US academics develop cloud attack methodology

The methodology does not, they concede, work all the time, but it does indicate that a side channel attack is an attack vector that the cloud service providers have not yet considered or protected against.

So far the researchers have tried out their attack methodology on the Amazon EC2 cloud service, although they claim it could also be adapted for use with other cloud services.

One solution to this structural weakness is to insist to the service provider that their virtual machines are placed on physical machines that only they can access - or that they and trusted third parties can access.

This solution, say the researchers, is likely to raise the price of the service and may not be available from all cloud service providers.

In their analysis of the side channel attack methodology, the researchers note that their approach does not mean that all cloud services are insecure and should not be used.

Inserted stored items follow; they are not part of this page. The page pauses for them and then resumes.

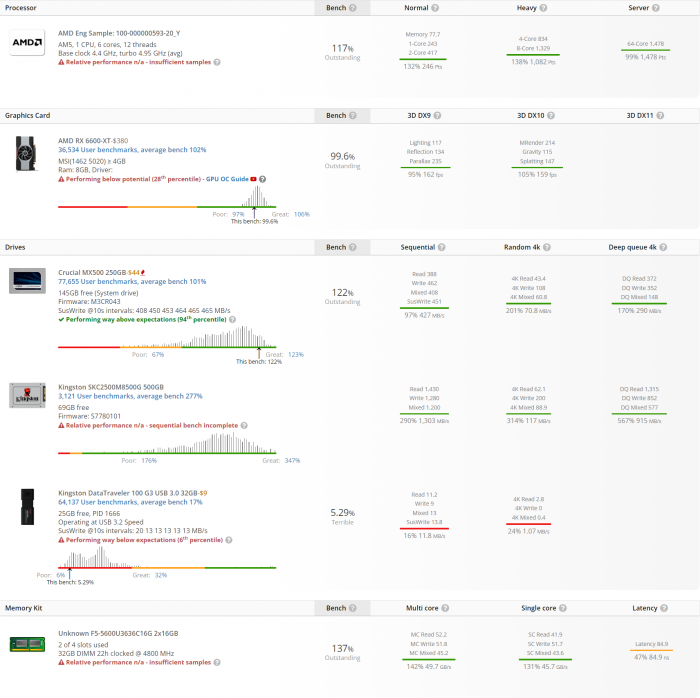Open the AMD RX 6600-XT graphics card image
The height and width of the screenshot is (698, 700).
(26, 154)
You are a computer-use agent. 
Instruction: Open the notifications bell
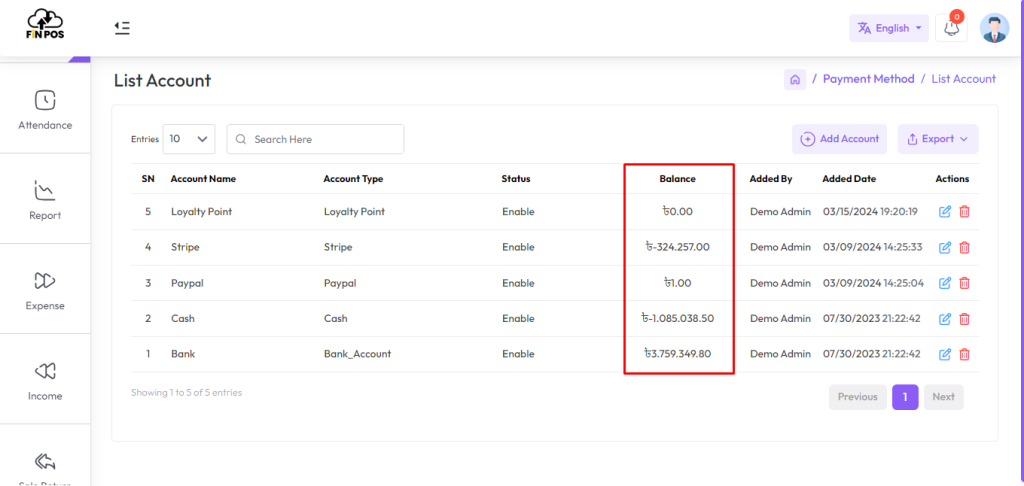(x=951, y=28)
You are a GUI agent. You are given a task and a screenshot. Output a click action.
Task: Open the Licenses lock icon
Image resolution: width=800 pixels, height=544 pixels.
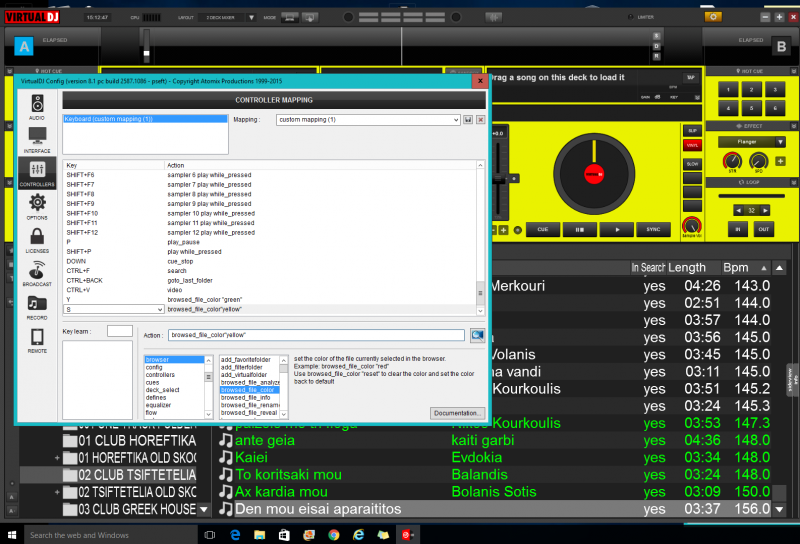37,241
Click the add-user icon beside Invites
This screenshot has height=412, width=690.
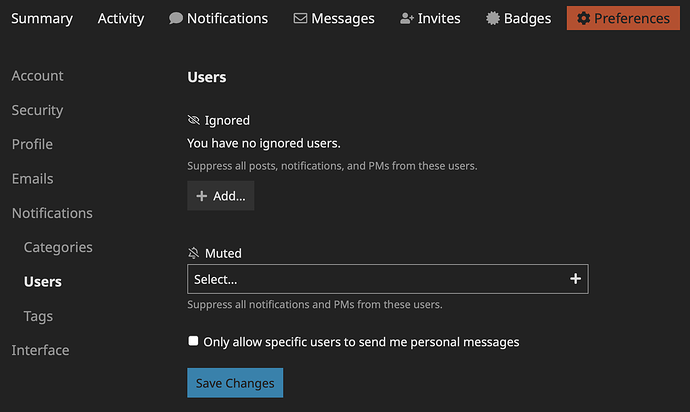[x=406, y=18]
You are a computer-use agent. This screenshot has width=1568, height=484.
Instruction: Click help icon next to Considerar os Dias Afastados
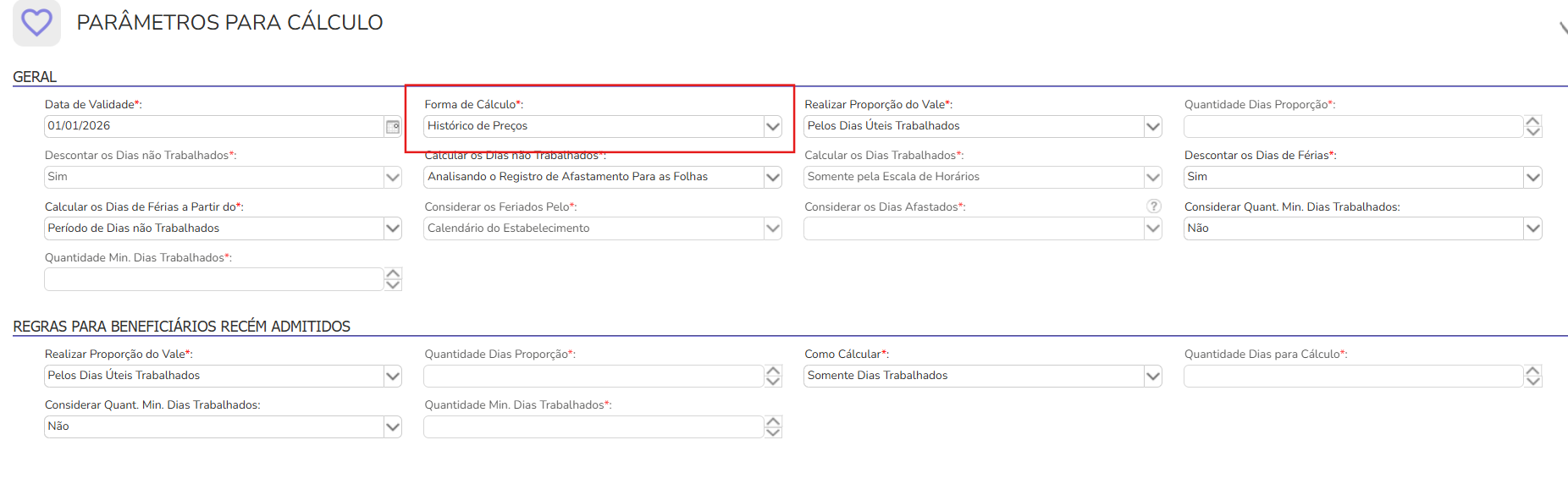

Steve Mansfield-Devine, an IT security professional with Webviviant told Infosecurity that the modus operandi used by the researchers is viable and harks back to the early days of online data storage services in the late 1980s.

"Back then, when hard disks were still quite expensive, users of X.25 data services used to rent space on central servers - often available on university computers connected to the Arpanet - and there were similar security issues with multiple users sharing space on a single server environment," he said.

"It's worth noting that, if cloud hackers were to use a pre-paid debit card and a mobile broadband dongle, or access the internet via an internet cafe, their data sessions in the cloud would be all but intraceable," he added.